**Provided records**.
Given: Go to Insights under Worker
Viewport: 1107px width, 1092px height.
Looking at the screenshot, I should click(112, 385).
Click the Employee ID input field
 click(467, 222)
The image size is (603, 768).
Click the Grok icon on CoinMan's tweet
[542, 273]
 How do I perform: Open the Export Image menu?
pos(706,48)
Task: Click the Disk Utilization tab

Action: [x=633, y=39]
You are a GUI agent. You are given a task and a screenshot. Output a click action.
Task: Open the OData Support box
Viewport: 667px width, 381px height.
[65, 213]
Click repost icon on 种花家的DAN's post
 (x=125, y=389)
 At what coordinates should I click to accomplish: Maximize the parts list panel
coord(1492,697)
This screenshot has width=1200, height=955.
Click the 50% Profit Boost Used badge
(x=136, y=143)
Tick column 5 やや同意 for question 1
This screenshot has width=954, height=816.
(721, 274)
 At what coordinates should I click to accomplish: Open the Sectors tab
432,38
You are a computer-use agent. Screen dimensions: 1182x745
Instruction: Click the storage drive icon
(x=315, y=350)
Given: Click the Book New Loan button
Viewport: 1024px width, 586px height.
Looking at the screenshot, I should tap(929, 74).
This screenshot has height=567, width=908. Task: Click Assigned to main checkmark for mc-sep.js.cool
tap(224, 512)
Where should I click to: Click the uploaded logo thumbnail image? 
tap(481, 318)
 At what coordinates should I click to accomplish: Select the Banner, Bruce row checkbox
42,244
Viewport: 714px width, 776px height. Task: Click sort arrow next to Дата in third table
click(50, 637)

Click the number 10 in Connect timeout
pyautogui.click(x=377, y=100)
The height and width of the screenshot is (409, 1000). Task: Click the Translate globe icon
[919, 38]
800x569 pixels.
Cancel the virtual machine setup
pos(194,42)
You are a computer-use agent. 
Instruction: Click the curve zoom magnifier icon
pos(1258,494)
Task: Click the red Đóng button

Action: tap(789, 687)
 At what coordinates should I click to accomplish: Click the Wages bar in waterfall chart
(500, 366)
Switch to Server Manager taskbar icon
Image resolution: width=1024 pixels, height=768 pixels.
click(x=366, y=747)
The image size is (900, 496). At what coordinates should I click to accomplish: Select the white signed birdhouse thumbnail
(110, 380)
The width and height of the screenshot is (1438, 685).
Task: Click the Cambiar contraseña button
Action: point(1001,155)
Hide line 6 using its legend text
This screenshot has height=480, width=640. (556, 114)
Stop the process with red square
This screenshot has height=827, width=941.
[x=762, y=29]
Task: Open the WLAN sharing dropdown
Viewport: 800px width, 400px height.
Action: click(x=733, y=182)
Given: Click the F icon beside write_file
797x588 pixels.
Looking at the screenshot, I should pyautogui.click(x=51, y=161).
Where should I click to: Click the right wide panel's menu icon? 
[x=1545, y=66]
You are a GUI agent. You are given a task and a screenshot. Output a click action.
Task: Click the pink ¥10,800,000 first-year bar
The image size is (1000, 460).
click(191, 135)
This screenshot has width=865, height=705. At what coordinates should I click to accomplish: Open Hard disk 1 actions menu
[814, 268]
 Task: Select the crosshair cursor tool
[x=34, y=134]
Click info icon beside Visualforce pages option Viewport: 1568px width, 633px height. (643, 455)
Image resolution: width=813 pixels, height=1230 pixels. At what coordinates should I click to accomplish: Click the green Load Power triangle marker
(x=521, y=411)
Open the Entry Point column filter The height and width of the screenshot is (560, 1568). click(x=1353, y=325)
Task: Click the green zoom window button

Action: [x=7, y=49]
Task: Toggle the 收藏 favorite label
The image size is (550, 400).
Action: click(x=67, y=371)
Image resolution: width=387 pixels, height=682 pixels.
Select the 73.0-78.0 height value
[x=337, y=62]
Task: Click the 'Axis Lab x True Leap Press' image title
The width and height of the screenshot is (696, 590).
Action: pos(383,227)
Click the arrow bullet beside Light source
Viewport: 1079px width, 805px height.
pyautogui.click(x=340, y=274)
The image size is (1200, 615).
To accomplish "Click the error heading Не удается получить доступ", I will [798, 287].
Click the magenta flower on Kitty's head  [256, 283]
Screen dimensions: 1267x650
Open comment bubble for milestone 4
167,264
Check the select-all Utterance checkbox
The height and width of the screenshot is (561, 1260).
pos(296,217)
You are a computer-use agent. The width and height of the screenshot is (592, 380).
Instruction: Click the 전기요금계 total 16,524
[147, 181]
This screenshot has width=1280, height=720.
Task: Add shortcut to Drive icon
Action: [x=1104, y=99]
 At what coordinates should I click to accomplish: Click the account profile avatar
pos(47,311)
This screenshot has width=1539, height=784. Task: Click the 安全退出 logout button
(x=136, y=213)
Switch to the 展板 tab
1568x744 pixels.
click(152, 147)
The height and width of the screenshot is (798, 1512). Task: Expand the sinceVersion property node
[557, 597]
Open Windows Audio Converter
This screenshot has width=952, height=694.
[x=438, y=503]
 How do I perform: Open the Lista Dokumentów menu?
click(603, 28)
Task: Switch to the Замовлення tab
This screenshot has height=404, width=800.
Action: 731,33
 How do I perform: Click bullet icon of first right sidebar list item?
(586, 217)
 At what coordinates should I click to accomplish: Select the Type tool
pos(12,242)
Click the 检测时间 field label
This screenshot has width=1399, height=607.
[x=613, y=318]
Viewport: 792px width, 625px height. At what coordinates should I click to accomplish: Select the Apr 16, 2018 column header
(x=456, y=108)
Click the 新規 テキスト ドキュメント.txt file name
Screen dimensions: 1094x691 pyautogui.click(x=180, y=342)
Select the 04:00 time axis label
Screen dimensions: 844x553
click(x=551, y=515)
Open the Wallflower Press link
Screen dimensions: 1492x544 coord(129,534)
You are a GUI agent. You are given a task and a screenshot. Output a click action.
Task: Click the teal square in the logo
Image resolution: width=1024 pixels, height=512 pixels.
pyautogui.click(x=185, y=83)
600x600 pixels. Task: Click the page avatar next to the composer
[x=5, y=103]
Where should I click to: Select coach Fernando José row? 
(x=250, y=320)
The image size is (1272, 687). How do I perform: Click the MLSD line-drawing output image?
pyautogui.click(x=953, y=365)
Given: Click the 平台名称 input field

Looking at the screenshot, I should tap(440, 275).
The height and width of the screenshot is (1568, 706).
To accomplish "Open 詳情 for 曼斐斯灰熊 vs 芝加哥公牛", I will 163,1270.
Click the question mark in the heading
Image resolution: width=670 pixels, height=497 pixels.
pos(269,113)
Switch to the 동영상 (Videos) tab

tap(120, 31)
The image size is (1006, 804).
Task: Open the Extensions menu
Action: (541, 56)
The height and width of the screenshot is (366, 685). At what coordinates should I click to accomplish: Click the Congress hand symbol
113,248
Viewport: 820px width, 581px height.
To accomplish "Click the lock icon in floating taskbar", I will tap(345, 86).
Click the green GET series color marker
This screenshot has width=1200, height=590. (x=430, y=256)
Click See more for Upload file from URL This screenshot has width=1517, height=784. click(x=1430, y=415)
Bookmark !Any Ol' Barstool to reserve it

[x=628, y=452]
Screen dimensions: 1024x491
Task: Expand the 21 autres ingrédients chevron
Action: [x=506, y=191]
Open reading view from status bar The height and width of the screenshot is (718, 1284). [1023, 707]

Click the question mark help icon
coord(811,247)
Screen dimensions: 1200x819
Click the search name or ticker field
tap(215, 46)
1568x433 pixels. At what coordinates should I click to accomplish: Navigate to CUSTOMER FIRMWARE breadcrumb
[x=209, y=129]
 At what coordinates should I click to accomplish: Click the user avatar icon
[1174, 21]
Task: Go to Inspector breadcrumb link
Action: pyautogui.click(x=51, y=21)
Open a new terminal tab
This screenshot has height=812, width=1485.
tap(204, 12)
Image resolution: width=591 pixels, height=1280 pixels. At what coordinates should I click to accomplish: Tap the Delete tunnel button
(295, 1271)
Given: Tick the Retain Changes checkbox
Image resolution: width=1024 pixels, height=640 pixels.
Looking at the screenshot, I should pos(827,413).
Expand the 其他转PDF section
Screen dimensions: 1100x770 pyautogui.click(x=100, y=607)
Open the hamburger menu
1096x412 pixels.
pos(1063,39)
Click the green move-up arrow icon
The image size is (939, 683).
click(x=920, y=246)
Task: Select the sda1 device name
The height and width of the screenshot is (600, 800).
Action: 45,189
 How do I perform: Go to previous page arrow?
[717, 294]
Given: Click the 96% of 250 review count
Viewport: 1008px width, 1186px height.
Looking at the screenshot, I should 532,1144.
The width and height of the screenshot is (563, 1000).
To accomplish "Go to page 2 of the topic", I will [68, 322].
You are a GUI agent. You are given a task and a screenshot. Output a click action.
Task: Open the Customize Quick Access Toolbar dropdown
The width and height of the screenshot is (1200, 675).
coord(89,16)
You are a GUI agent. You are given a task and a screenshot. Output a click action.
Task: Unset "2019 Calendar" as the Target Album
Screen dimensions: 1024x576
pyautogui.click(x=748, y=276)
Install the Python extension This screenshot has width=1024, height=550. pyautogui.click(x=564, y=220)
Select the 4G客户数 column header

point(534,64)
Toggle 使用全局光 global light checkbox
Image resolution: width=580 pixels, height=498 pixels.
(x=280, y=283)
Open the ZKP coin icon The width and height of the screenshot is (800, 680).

**Aim of the exercise**. Output exactly one stretch of the listing: from the line containing "Click the magenta" through the line containing "Task: Switch to the Замовлення tab", both end lines included.

**The completed task**.
Click the magenta flower on Kitty's head  [256, 283]
Screen dimensions: 1267x650
Open comment bubble for milestone 4
167,264
Check the select-all Utterance checkbox
The height and width of the screenshot is (561, 1260).
pos(296,217)
You are a computer-use agent. The width and height of the screenshot is (592, 380).
Instruction: Click the 전기요금계 total 16,524
[147, 181]
This screenshot has width=1280, height=720.
Task: Add shortcut to Drive icon
Action: [x=1104, y=99]
 At what coordinates should I click to accomplish: Click the account profile avatar
pos(47,311)
This screenshot has width=1539, height=784. Task: Click the 安全退出 logout button
(x=136, y=213)
Switch to the 展板 tab
1568x744 pixels.
click(152, 147)
The height and width of the screenshot is (798, 1512). Task: Expand the sinceVersion property node
[557, 597]
Open Windows Audio Converter
This screenshot has width=952, height=694.
[x=438, y=503]
 How do I perform: Open the Lista Dokumentów menu?
click(603, 28)
Task: Switch to the Замовлення tab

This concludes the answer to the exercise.